Passer d’un appel haussier public à une sortie éclair, est-ce une inversion d’émotion ou une prévision macroéconomique ? Hayes indique clairement que ses raisons seront détaillées dans son long article « Reality Test » publié le 9 juin. Il y énumère trois raisons principales : la hausse des prix de l’énergie due à la guerre Iran-USA, l’approche des trois IPO majeurs dans l’IA, et la possible bascule de Trump vers une position anti-IA avant les élections de mi-mandat.

Ces jugements pointent vers la variable fondamentale du marché crypto en 2026 — la rotation des capitaux. Quand SpaceX lève 75 milliards de dollars lors de ce qui sera appelé la « IPO du siècle », quand Alphabet, la maison mère de Google, réalise la plus grande levée de fonds en actions de 80 milliards de dollars, quand Anthropic établit un record avec une levée de 65 milliards de dollars en série H, le liquidité sur les actifs cryptos, qui en dépend, est en train d’être massivement siphonnée par le marché du capital IA.
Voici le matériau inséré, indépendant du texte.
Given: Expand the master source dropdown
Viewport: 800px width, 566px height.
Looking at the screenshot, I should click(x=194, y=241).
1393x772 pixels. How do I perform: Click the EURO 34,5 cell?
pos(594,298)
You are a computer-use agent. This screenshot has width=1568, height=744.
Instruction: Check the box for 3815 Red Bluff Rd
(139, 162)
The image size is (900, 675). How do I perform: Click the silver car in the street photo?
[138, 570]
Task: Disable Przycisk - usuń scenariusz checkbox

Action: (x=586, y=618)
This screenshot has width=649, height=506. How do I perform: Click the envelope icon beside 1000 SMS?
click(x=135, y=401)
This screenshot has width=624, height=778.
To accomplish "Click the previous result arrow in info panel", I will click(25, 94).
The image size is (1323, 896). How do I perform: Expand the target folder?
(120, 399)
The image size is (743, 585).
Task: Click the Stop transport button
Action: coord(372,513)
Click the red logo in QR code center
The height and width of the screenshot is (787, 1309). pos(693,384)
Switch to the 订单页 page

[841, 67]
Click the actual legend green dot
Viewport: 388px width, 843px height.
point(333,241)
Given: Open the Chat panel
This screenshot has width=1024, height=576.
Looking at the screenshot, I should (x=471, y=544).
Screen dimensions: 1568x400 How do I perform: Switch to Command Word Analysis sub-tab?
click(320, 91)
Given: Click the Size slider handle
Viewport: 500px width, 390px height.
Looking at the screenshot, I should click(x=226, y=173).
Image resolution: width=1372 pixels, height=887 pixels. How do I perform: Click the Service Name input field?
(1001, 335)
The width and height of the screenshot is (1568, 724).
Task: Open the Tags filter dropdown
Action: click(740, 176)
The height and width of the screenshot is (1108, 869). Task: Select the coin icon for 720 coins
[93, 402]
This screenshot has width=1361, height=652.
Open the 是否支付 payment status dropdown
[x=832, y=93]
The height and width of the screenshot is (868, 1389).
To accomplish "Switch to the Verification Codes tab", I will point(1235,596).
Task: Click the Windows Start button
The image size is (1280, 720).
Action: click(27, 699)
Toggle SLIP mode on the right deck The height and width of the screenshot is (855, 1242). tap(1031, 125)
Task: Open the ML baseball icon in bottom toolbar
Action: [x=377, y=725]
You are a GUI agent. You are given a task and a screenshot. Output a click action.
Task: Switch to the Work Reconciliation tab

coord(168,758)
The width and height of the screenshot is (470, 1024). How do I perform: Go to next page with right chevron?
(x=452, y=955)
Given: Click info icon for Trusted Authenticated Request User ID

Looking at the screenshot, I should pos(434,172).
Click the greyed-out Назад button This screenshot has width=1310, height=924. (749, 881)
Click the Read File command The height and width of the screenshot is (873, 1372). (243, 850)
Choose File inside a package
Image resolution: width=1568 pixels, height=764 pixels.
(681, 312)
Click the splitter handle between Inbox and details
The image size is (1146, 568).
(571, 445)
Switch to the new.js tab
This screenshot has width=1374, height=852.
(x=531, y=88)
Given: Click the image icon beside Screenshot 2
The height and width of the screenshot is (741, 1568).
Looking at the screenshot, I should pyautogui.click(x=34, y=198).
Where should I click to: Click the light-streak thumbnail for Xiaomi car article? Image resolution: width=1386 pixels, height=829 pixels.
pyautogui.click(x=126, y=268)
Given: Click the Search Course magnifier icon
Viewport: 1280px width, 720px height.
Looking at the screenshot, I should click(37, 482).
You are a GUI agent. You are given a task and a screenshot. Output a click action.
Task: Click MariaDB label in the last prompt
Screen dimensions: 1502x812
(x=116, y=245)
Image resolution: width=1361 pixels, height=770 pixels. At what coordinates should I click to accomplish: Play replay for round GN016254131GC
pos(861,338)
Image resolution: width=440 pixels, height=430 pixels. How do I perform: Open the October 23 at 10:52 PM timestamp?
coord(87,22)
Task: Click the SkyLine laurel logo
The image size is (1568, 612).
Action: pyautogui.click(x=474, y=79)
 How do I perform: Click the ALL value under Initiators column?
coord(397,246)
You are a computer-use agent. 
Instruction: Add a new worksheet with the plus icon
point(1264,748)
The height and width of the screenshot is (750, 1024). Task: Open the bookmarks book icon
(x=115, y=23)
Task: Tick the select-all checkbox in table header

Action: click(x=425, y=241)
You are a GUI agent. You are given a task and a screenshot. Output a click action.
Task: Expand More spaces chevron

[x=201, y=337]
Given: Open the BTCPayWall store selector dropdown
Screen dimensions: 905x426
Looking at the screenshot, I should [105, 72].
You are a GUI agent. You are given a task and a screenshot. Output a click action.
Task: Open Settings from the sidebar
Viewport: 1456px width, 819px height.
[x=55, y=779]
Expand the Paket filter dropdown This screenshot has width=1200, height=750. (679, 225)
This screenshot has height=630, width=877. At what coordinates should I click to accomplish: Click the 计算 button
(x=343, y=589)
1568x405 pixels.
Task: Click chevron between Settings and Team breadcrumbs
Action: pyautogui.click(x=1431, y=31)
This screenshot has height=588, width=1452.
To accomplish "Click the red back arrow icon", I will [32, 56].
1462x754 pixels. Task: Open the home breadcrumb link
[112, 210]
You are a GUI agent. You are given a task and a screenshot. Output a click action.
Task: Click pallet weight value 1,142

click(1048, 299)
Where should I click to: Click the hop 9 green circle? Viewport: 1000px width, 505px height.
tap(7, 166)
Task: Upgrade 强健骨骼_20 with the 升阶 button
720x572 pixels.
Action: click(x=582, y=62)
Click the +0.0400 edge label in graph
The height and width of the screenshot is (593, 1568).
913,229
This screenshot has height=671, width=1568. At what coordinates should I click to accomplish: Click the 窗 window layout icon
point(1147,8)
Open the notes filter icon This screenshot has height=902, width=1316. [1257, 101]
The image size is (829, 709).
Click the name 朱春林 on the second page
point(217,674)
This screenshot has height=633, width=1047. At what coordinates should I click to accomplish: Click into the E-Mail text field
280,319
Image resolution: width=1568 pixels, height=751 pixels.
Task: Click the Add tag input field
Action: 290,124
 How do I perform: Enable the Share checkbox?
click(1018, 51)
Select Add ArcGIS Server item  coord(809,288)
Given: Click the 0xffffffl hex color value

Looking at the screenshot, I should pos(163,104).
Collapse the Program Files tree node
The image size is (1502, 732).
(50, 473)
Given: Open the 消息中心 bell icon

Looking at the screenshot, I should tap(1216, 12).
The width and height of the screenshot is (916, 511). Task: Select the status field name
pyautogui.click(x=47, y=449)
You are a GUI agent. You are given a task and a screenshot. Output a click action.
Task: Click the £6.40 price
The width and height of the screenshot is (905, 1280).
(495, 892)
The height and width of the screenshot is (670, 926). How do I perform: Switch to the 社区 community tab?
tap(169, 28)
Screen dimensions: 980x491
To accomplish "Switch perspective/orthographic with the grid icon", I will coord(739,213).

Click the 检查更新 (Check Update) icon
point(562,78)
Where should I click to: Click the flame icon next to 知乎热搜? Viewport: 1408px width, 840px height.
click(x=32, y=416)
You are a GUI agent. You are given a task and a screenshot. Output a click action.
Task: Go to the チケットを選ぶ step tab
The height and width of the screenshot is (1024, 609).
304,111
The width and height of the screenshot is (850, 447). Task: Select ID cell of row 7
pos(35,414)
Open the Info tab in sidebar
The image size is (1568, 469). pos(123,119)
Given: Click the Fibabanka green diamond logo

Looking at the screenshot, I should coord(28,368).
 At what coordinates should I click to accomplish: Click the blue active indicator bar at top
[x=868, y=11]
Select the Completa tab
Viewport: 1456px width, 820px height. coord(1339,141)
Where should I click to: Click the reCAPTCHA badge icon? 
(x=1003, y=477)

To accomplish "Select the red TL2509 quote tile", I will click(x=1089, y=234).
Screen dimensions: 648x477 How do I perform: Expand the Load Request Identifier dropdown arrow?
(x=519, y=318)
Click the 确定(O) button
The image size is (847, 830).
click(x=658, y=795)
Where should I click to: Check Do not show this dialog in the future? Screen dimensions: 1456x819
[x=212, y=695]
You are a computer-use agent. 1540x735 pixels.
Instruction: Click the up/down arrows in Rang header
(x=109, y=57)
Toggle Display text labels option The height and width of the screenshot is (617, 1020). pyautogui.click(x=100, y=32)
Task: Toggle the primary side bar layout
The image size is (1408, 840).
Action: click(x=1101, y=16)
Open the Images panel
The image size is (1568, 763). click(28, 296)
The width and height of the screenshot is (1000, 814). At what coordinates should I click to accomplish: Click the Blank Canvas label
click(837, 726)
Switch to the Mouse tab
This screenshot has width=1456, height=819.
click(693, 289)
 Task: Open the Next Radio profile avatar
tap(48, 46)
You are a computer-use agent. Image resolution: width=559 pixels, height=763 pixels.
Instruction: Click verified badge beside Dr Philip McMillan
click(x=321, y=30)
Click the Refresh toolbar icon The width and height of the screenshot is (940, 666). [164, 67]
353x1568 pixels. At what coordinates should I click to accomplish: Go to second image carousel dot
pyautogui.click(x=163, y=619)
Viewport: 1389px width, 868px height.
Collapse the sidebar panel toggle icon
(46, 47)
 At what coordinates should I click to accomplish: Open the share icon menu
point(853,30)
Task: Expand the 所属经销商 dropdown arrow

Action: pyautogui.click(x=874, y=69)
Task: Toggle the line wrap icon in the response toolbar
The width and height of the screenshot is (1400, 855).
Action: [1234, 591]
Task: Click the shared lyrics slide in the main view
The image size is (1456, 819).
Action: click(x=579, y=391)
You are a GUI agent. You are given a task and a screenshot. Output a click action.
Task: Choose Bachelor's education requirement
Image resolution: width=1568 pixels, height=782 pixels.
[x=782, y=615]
Triple pression : la chaîne de prévisions macro derrière la vente de Hayes

Le cadre décisionnel proposé par Hayes est essentiellement une chaîne de prévisions macroéconomiques à trois niveaux.

Niveau des coûts énergétiques. Hayes pense que le conflit Iran-USA réduit drastiquement le trafic dans le détroit d’Hormuz. Bien que le monde puisse encore maintenir un équilibre via des stocks et des approvisionnements alternatifs, si cette « période de boue » dure jusqu’à la fin du deuxième trimestre, le troisième trimestre verra une forte hausse des prix des hydrocarbures et des matières premières connexes. Les centres de données IA sont des infrastructures très énergivores, et la hausse continue des prix de l’énergie va directement réduire la marge de coût des projets IA, tout en alimentant indirectement l’inflation globale.

Variable politique. La conviction centrale de Hayes : hausse du prix du pétrole → augmentation des prix → colère des électeurs → situation critique pour les Républicains lors des élections de novembre → la seule arme contrôlable de Trump est la régulation de l’IA → il est donc très probable qu’il tourne sa campagne vers une position « anti-IA » pour séduire les électeurs indécis. Il souligne notamment que l’interdiction des centres de données dans les circonscriptions clés, ainsi que les protestations locales, montrent que l’impact de l’IA sur l’emploi et l’inflation liée à l’infrastructure de calcul devient un enjeu partagé par les deux camps.

Niveau siphon de liquidités. Depuis la montée en puissance de ChatGPT fin 2022, le secteur IA a levé environ 1,5 trillion de dollars en dette — un chiffre comparable à l’augmentation de M2 aux États-Unis sur la même période. En d’autres termes, la nouvelle masse monétaire n’a pas été principalement dirigée vers les actifs numériques comme l’attendaient les investisseurs crypto, mais a été absorbée par la construction de centres de données IA. Hayes qualifie cela de « boucle auto-renforçante de la bulle IA » : des financements massifs gonflent les valorisations, qui attirent encore plus de capitaux, jusqu’à ce qu’un choc externe rompe cette dynamique.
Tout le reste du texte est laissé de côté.